Sentenza Sentenza Cassazione Civile n. 36152 del 23/11/2021

Cassazione civile sez. trib., 23/11/2021, (ud. 08/09/2021, dep. 23/11/2021), n.36152

LA CORTE SUPREMA DI CASSAZIONE

SEZIONE TRIBUTARIA

Composta dagli Ill.mi Sigg.ri Magistrati:

Dott. STALLA Giacomo Maria – Presidente –

Dott. PAOLITTO Liberato – Consigliere –

Dott. MONDINI Antonio – Consigliere –

Dott. DELL’ORFANO Antonella – Consigliere –

Dott. CIRESE Marina – rel. Consigliere –

ha pronunciato la seguente:

ORDINANZA

sul ricorso 11629/2012 proposto da:

B.B.R., elettivamente domiciliata in Roma, Via

Quattro Fontane 20, C/o Studio Gianni Origoni Grippo Cappelli &

Partners, ed avvocato Fusillo Matteo che la rappresenta e difende;

– ricorrente –

contro

Agenzia Delle Entrate, in persona del Direttore pro tempore,

elettivamente domiciliata in Roma Via Dei Portoghesi 12, presso

l’Avvocatura Generale Dello Stato che la rappresenta e difende ex

lege;

– controricorrente –

avverso la sentenza n. 62/2/2011 della COMM. TRIB. REG. LAZIO,

depositata il 22/03/2011;

udita la relazione della causa svolta nella Camera di consiglio del

08/09/2021 dal consigliere Dott. CIRESE MARINA.

 

Fatto

FATTI DI CAUSA

B.B.R. proponeva ricorso per cassazione articolato in tre motivi avverso la sentenza della CTR del Lazio in epigrafe indicata, avente ad oggetto la cartella di pagamento notificatale in data 15.12.2007 emessa a seguito di controllo automatizzato D.P.R. n. 600 del 1973, ex art. 36-bis, riguardante l’IRAP dichiarata e non versata per il 2004 oltre sanzioni ed interessi.

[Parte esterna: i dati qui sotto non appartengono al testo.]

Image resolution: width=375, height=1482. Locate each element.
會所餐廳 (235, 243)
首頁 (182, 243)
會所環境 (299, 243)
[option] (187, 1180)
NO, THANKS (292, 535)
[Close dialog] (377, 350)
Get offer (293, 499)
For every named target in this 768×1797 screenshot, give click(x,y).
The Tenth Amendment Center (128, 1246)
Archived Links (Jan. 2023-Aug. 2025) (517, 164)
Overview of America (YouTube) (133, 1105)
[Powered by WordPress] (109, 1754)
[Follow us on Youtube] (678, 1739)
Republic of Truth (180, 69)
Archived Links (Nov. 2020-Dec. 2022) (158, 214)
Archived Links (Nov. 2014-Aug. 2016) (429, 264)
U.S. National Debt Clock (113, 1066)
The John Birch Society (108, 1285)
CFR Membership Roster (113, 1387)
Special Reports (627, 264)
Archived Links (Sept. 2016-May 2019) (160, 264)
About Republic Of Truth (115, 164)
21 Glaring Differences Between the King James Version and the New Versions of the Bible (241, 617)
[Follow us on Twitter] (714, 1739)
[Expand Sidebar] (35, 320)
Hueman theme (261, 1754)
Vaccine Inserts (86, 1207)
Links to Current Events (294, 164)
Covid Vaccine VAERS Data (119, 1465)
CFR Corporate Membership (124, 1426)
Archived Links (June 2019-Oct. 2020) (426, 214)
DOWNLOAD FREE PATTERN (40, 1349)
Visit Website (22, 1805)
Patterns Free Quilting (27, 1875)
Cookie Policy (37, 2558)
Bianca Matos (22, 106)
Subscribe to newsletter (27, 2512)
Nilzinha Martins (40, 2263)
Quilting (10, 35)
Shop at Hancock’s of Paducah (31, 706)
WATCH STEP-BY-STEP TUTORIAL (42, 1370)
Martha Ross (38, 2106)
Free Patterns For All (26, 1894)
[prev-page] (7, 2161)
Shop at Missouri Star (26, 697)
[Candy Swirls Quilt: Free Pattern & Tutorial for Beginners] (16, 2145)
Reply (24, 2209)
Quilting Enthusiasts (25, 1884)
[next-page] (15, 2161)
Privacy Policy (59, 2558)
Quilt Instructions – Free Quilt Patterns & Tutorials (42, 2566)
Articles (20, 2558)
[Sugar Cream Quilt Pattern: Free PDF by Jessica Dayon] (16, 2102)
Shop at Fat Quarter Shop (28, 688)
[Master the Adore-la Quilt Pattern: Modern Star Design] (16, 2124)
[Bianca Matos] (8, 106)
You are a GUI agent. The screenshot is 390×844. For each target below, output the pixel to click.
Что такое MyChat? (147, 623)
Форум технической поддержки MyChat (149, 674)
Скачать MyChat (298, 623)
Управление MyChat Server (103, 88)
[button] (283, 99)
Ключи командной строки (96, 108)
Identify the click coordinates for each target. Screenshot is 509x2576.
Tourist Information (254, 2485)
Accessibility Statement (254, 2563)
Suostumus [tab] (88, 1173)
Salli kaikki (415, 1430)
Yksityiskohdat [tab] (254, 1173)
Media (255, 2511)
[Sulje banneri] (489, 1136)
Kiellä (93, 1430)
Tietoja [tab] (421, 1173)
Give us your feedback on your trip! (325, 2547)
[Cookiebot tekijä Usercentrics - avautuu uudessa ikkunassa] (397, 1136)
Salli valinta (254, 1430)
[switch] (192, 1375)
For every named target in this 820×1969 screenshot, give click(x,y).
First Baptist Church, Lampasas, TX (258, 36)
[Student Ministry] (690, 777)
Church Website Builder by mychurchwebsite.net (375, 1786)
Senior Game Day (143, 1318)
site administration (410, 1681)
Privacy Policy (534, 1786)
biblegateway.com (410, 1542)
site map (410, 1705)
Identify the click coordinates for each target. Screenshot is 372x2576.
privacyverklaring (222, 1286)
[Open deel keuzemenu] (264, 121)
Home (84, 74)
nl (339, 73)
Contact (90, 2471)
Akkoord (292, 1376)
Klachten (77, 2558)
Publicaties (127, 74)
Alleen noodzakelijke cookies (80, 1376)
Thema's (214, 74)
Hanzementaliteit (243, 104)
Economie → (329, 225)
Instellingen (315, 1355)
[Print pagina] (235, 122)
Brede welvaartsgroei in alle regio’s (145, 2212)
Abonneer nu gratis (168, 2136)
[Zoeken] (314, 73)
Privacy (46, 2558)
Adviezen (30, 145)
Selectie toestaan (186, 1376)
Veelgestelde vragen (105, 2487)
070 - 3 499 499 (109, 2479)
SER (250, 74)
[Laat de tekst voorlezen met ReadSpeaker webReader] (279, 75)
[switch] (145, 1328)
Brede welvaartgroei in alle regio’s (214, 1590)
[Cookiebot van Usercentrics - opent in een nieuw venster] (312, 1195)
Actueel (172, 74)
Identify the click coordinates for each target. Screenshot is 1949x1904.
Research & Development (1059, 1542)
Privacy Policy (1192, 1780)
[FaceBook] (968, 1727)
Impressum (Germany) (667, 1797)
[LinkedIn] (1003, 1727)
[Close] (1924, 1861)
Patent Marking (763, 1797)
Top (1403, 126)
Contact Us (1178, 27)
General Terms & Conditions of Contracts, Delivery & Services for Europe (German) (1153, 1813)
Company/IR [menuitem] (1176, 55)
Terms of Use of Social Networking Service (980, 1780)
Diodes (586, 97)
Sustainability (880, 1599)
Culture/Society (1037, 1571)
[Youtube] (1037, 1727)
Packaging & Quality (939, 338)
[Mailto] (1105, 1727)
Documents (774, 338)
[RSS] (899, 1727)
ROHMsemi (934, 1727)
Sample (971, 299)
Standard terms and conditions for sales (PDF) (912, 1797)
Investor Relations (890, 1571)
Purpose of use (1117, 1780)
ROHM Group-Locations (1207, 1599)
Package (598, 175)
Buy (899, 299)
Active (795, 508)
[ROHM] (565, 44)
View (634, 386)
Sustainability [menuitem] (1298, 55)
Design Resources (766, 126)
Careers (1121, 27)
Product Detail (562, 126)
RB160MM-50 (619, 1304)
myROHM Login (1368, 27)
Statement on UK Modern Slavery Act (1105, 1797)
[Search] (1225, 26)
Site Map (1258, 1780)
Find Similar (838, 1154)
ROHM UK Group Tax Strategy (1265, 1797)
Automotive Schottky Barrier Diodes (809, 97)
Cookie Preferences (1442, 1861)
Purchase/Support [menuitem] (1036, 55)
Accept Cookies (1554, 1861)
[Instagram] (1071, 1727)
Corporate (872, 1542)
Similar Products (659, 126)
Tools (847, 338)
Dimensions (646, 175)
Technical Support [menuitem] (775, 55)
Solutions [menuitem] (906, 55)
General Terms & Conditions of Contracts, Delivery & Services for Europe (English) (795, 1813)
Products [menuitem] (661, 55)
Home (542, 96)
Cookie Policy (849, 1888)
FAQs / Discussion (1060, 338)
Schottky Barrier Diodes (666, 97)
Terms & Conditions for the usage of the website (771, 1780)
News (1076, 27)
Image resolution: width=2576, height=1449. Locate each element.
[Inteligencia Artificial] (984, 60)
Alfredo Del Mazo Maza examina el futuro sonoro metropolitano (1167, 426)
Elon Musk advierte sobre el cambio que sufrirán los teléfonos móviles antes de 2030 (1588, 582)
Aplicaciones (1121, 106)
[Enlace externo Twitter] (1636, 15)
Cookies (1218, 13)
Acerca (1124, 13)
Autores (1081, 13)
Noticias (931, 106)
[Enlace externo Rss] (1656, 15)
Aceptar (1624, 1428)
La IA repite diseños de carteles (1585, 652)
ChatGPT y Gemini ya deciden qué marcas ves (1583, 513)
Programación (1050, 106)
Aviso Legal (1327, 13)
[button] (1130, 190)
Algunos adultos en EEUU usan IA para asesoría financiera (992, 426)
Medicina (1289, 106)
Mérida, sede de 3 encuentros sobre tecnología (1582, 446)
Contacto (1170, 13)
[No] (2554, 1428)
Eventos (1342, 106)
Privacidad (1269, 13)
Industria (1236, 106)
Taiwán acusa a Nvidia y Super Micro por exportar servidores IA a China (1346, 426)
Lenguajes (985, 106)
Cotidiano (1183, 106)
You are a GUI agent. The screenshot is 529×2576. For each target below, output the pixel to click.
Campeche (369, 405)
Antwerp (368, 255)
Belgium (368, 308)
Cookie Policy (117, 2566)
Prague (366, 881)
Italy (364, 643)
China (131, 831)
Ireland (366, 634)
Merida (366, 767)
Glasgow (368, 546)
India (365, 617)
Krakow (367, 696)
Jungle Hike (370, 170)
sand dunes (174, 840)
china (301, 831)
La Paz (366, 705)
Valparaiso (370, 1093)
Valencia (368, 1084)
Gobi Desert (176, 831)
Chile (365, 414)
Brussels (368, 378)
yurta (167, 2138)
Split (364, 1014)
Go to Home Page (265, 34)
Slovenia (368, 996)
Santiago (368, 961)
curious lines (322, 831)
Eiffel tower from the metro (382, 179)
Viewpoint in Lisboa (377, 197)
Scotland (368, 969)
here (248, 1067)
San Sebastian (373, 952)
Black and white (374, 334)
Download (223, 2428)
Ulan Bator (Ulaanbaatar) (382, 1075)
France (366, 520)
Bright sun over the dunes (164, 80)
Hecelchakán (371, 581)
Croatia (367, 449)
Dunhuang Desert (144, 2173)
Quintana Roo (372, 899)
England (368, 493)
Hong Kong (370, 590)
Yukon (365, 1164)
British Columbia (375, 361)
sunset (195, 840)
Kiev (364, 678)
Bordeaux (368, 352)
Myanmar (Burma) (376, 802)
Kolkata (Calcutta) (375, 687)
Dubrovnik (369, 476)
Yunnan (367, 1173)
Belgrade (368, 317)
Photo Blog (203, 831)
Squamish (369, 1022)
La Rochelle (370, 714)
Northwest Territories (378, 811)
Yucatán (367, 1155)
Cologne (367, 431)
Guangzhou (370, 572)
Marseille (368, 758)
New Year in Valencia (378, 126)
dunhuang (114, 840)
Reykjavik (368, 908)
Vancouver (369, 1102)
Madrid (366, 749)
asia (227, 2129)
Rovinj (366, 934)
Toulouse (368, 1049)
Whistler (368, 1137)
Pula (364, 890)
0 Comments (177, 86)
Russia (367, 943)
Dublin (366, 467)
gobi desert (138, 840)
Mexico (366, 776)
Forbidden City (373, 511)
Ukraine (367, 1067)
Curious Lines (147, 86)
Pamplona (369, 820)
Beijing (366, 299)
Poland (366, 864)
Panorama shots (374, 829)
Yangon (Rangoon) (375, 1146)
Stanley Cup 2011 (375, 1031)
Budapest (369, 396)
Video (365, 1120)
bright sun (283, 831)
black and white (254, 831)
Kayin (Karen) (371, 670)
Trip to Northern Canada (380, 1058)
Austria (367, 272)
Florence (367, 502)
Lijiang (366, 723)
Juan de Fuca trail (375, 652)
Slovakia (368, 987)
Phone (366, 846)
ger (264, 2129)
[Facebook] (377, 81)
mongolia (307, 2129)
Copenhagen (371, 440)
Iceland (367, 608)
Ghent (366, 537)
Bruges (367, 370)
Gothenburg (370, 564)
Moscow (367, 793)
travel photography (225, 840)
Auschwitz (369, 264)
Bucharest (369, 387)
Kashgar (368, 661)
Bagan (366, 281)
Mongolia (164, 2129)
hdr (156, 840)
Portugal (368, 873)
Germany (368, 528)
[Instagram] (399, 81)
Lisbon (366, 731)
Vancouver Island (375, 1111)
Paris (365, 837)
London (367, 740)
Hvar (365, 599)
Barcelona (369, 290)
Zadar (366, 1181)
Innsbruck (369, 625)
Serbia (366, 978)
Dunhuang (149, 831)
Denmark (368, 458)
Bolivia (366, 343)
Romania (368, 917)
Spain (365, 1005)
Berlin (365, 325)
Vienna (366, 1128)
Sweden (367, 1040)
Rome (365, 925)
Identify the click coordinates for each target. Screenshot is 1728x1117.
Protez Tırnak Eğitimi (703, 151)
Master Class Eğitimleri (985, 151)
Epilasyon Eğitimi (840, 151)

L’Agenzia delle Entrate resisteva con controricorso.

L’Agenzia delle Entrate in data 15.7.2021 ha depositato memoria con la quale ha chiesto pronunciarsi l’estinzione del giudizio per cessazione della materia del contendere atteso che la Direzione provinciale di Roma ha comunicato che il contribuente ha presentato domanda di definizione agevolata della controversia tributaria ai sensi del D.L. n. 119 del 2018, art. 6, in relazione alla cartella per cui è causa e che ha altresì provveduto al pagamento previsto per la definizione.

Diritto

RAGIONI DELLA DECISIONE

la ricorrente ha erroneamente indicato il D.L. n. 118 del 2019, art. 6, invece che il D.L. n. 193 del 2016, di rottamazione cartelle.

Ciò premesso, come si evince dalla documentazione in atti, la contribuente ha aderito alla definizione agevolata dei carichi affidati agli agenti della riscossione (c.d. “rottamazione cartelle”), di cui al D.L. 22 ottobre 2016, n. 193, art. 6, convertito in L. 1 dicembre 2016, n. 225, depositando anche la documentazione attestante l’integrale pagamento del dovuto;

– che pertanto sussistono le condizioni per la dichiarazione di estinzione del giudizio;

– che le spese del giudizio di legittimità possono essere compensate tra le parti, trattandosi di causa estintiva della lite determinata dall’adesione alla definizione agevolata di cui al D.L. n. 193 del 2016, ridetto e che non sussistono i presupposti per imporre alla ricorrente il pagamento del c.d. “doppio contributo”, (cfr. Sez. 6 – Ordinanza n. 23175 del 12/11/2015).

P.Q.M.

La Corte dichiara estinto il giudizio. Spese compensate.

Così deciso in Roma, nella adunanza camerale, effettuata da remoto, il 8 settembre 2021.